# Elevator in Small 3-Story Building



## CWares (Sep 1, 2020)

A 3-story Office Building (Regular offices, no health care).  Each story is 1,750 sq.ft. in area.  Is an elevator required per IBC; 1104.4?  Because the aggregate area of the second and third Story is greater than 3,000 sq.ft.?


----------



## CWares (Sep 1, 2020)

2015 IBC to be exact.  Although I believe it is the same in 2018.


----------



## classicT (Sep 1, 2020)

That is correct, an accessible route is required. Note the use of the word aggregate as shown by red text below.

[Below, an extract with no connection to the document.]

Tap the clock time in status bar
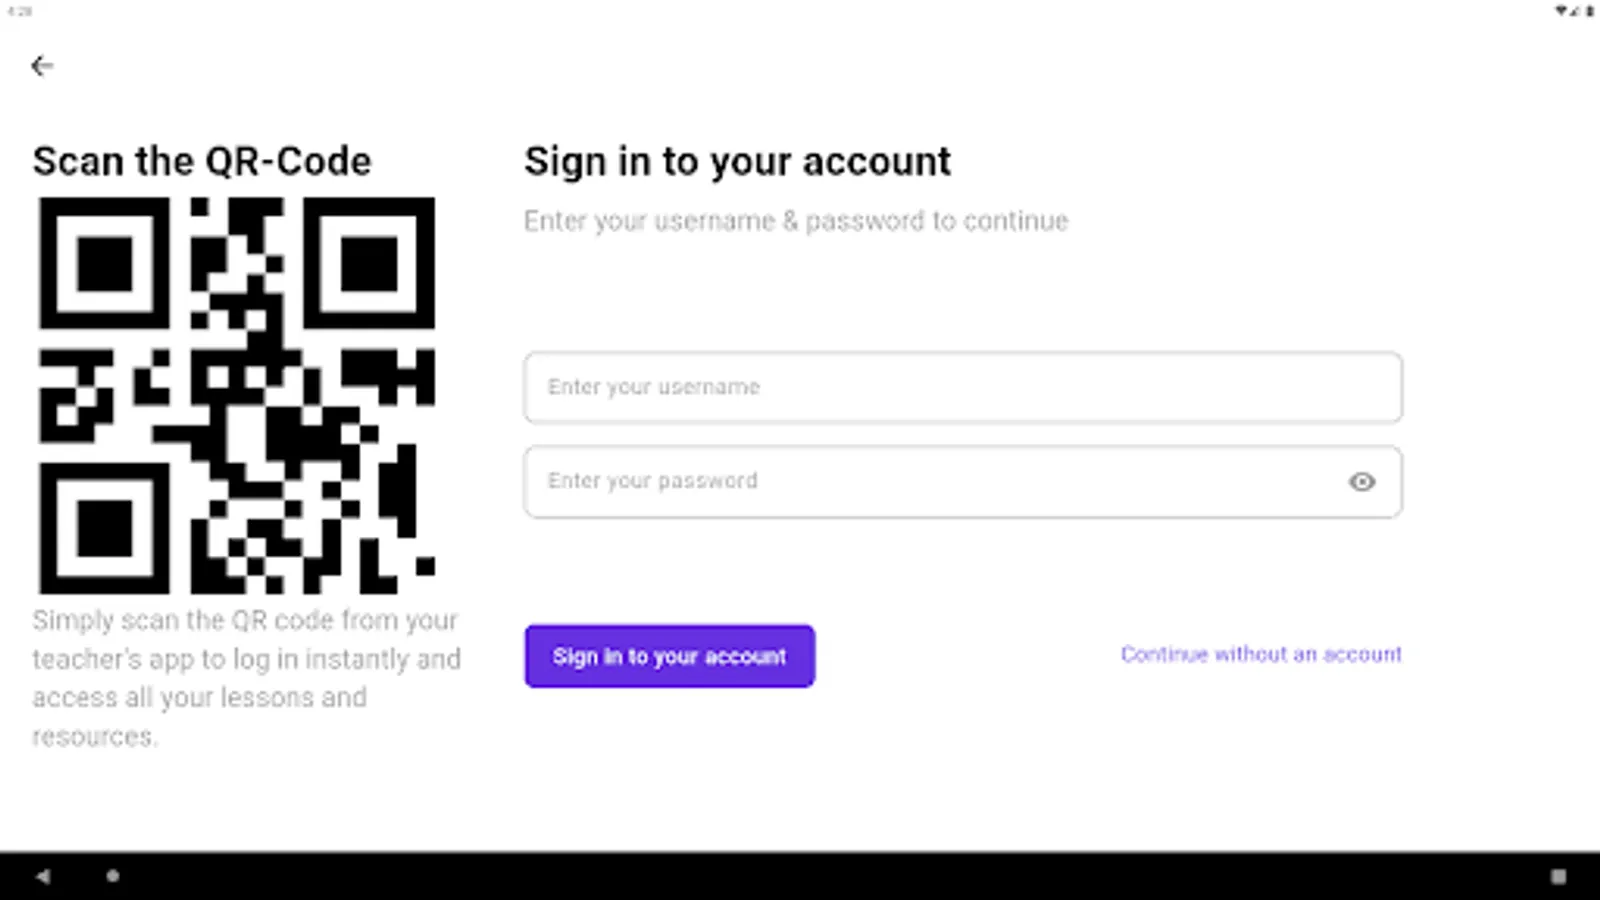 [19, 11]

*1104.4 Multistory Buildings and Facilities*
At least one accessible route shall connect each accessible story and mezzanine in multilevel buildings and facilities.
Exceptions:

An accessible route is not required to stories and mezzanines that have an aggregate area of not more than 3,000 square feet (278.7 m2) and are located above and below accessible levels. This exception shall not apply to:
Multiple tenant facilities of Group M occupancies containing five or more tenant spaces used for the sales or rental of goods and where at least one such tenant space is located on a floor level above or below the accessible levels;
Stories or mezzanines containing offices of health care providers (Group B or I);
Passenger transportation facilities and airports (Group A-3 or B); or
Government buildings.

Stories or mezzanines that do not contain accessible elements or other spaces as determined by Section 1107 or 1108 are not required to be served by an accessible route from an accessible level.
In air traffic control towers, an accessible route is not required to serve the cab and the floor immediately below the cab.
Where a two-story building or facility has one story or mezzanine with an occupant load of five or fewer persons that does not contain public use space, that story or mezzanine shall not be required to be connected by an accessible route to the story above or below.


----------



## CWares (Sep 1, 2020)

Thank you.  And I just said Elevator since that is the obvious choice, however any means to continue the Accessible Route would suffice.


----------



## classicT (Sep 1, 2020)

CWares said:


> Thank you.


Your welcome.

If you find the value, please consider joining the forum as a Sawhorse.


----------



## ADAguy (Sep 1, 2020)

Indeed, please do.


----------



## Tim Mailloux (Sep 2, 2020)

Ty J. said:


> That is correct, an accessible route is required. Note the use of the word aggregate as shown by red text below.
> 
> *1104.4 Multistory Buildings and Facilities*
> At least one accessible route shall connect each accessible story and mezzanine in multilevel buildings and facilities.
> ...



Are you saying that if you have a 4 story building, and the 2nd, 3rd and 4th floors are each 1001 SF, the aggreagate area of those floors above grade would be above 3000SF and would require an elevator?


----------



## classicT (Sep 2, 2020)

Tim Mailloux said:


> Are you saying that if you have a 4 story building, and the 2nd, 3rd and 4th floors are each 1001 SF, the aggreagate area of those floors above grade would be above 3000SF and would require an elevator?


That is correct.

_IBC 1104.4, Exception #1 _states that ...stories and mezzanines that have an aggregate area of not more than 3,000 square feet... shall be exempt from an accessible route to those stories. The statement includes the word aggregate to indicate that the area of each story must be summed when determining if the exemption may be applied.


----------



## BayPointArchitect (Sep 2, 2020)

... mind blown ...
I had been thinking that each individual story could not exceed 3,000 S.F.
I totally missed the word "aggregate".

Speaking of supporting this forum by becoming a sawhorse, what kind of perks do you get as a "Corporate Sponsor"?  Do you get to advertise your services as an online plan reviewer?  Just asking for a friend.


----------



## Tim Mailloux (Sep 2, 2020)

BayPointArchitect said:


> ... mind blown ...
> I had been thinking that each individual story could not exceed 3,000 S.F.
> I totally missed the word "aggregate".


 
I always interpreted that the same way.


----------



## Tim Mailloux (Sep 2, 2020)

I just read the code commentary and its pretty clear, the aggreate area of all levels not served by the accessible route can not exceed 3000SF. So in my (4) story building example, if an elevator served the 1st & 2nd floors, the aggregate area of the 3rd and 4th floors would be less than 3000SF and those two floors would not require an elevator.


----------



## ADAguy (Sep 2, 2020)

Is this another case of semantics vs intent?


----------



## classicT (Sep 2, 2020)

ADAguy said:


> Is this another case of semantics vs intent?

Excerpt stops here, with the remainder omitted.